Vancouver man testifies in murder trial that he didn’t intend to shoot his former girlfriend

Trial to continue Tuesday

By Becca Robbins, Columbian staff reporter
Published: July 15, 2024, 5:31pm

A Vancouver man told the jury in his murder trial Monday he did not intend to fatally shoot his former girlfriend as they met in August 2021 in the parking lot of a central Vancouver gas station.

Austin J. Navarro, 32, described meeting with Inessa G. Kryshtal, 27, at the Chevron gas station at 4100 E. Fourth Plain Blvd., to retrieve his belongings from her. He spoke matter-of-factly during his testimony and did not appear to get emotional.

The testimony came during the second week of his trial in Clark County Superior Court. Navarro is charged with second-degree domestic violence murder and unlawful possession of a firearm.

Navarro said he was armed because of his former gang affiliation and knowledge that their meeting spot was frequented by gang members. He had the gun in his waistband, he said, while he leaned with his hands against the frame of Kryshtal’s passenger’s side door. He tried to convince her to unlock the door, he said, so he could get his clothes and ammunition she’d bought him.

Navarro told the jury, at one point, he glanced over the top of her car and noticed people he believed to be gang members across the street. He said he then pulled the gun from his waistband and held it while he leaned against the door with the barrel pointed toward the sky.

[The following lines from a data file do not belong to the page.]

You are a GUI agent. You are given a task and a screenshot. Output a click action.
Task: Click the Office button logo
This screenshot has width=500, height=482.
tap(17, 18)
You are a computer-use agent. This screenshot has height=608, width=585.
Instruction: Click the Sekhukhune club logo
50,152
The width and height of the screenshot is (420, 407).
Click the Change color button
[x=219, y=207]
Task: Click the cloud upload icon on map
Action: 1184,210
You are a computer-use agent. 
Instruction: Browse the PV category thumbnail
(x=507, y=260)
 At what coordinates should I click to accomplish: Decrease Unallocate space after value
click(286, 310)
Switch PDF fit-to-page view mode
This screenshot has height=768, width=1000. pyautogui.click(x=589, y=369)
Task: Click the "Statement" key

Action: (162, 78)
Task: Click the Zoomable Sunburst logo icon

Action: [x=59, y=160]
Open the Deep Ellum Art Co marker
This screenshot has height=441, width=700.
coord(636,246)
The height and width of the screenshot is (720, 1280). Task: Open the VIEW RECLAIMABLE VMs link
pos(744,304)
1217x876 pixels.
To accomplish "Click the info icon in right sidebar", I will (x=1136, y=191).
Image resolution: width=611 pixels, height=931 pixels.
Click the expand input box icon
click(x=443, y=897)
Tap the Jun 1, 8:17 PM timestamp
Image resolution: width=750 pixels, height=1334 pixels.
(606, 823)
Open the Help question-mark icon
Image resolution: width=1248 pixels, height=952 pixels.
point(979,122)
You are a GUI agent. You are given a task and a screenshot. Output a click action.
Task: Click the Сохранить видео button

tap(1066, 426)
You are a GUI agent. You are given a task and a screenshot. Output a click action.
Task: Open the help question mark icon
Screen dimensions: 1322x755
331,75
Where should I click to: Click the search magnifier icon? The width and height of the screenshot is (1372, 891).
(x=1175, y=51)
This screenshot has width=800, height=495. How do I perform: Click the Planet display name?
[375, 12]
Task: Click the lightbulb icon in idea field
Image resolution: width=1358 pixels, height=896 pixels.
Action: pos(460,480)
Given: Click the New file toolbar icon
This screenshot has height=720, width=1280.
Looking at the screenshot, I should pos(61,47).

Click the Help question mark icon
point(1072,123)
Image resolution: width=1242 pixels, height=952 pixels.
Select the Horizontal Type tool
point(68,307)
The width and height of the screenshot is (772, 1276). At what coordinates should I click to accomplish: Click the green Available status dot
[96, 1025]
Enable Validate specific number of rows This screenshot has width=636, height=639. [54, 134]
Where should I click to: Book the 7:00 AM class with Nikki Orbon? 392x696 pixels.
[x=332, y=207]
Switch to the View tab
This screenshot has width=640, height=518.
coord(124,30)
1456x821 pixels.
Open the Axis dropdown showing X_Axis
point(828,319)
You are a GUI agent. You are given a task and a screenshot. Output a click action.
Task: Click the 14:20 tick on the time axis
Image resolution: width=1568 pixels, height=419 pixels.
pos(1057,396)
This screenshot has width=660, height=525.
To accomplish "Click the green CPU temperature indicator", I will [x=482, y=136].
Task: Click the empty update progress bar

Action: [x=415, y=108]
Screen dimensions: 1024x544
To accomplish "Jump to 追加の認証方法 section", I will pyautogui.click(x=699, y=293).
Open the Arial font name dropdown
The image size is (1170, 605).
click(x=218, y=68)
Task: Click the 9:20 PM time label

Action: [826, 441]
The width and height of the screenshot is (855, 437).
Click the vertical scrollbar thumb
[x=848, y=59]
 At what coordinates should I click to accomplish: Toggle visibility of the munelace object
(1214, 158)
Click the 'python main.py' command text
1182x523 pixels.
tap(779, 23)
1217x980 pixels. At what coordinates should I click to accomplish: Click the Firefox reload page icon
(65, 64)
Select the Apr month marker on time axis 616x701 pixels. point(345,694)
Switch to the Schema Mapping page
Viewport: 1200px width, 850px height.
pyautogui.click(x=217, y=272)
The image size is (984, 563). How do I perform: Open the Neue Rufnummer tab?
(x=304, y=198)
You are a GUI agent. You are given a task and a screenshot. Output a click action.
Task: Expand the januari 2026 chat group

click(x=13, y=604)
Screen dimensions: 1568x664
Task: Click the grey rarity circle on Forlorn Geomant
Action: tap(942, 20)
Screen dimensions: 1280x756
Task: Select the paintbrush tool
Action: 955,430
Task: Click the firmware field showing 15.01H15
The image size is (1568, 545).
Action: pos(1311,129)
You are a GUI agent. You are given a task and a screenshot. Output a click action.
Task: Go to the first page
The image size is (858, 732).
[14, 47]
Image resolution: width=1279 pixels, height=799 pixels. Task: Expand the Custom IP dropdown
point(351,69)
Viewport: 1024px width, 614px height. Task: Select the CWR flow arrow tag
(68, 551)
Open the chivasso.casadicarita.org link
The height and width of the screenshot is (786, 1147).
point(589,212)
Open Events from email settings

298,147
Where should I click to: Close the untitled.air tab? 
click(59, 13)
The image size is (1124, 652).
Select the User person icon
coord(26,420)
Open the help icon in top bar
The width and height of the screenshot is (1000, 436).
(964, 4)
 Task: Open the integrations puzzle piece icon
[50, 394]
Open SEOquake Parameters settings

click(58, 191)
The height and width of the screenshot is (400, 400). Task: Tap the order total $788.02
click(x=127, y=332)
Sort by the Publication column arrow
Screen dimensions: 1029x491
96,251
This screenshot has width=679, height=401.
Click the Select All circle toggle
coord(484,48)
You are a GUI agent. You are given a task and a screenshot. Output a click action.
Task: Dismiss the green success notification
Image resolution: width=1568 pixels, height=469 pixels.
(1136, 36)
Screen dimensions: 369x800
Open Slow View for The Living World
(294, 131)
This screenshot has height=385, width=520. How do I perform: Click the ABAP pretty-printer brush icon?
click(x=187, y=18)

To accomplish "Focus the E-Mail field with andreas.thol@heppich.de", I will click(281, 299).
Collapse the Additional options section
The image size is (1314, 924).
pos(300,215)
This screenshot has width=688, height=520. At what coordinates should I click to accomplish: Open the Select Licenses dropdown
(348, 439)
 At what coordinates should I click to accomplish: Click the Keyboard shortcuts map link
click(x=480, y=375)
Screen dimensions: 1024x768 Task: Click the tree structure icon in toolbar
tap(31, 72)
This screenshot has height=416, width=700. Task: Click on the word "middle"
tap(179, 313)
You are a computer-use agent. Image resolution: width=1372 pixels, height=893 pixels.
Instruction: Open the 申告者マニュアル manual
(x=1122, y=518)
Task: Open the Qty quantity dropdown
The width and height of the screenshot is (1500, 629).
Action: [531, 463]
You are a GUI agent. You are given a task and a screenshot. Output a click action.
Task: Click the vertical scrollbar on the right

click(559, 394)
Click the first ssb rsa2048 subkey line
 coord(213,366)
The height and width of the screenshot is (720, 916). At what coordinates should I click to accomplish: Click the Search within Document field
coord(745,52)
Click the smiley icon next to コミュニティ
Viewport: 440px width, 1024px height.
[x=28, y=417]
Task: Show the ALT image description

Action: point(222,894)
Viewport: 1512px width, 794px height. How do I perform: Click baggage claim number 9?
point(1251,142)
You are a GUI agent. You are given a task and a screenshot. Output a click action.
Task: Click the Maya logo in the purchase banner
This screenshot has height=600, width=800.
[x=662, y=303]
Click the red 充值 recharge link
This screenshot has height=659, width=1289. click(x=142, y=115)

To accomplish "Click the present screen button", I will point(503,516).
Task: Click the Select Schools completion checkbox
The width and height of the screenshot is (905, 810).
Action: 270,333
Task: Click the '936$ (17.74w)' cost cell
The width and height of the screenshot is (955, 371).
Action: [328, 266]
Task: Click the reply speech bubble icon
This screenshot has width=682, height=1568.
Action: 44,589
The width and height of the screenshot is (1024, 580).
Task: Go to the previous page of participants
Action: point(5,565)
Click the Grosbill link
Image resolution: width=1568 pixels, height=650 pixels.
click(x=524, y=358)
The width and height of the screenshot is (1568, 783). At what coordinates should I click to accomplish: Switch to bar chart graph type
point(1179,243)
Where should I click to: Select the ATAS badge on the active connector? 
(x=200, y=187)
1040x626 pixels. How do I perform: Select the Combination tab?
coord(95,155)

When he told Kryshtal what he saw, she became scared, he said, and started to drive away.

At that point, Navarro said the gun slipped from his hand. As he tried to catch it, he said it must have fired.

Deputy Prosecutor Kelly Ryan previously told the jury the bullet struck Kryshtal in her upper right arm and punctured her heart and a lung.

Navarro said he didn’t realize it was his gun that fired; he left the scene, he said, out of fear the suspected gang members were shooting at him. He didn’t know Kryshtal had been killed until police told him so, he said.

The prosecutor questioned Navarro about messages he exchanged with Kryshtal arranging the meetup.

Ryan noted Navarro had messaged Kryshtal that he would wait for her at her house and later that she better be alone when they met at the gas station. Navarro told the jury he preferred to meet at her house because it’s safer, and it was typical for them to meet alone.

Ryan also pressed Navarro about telling a forensic psychologist he was getting angrier prior to the meetup. Navarro said he was irritated about having to meet in a place he felt unsafe.

“Because of the area we were in, I was afraid for my life,” Navarro said.

Following Navarro’s 20-minute testimony, the defense rested its case. Trial is scheduled to continue Tuesday with state’s rebuttal witnesses and attorneys’ closing arguments.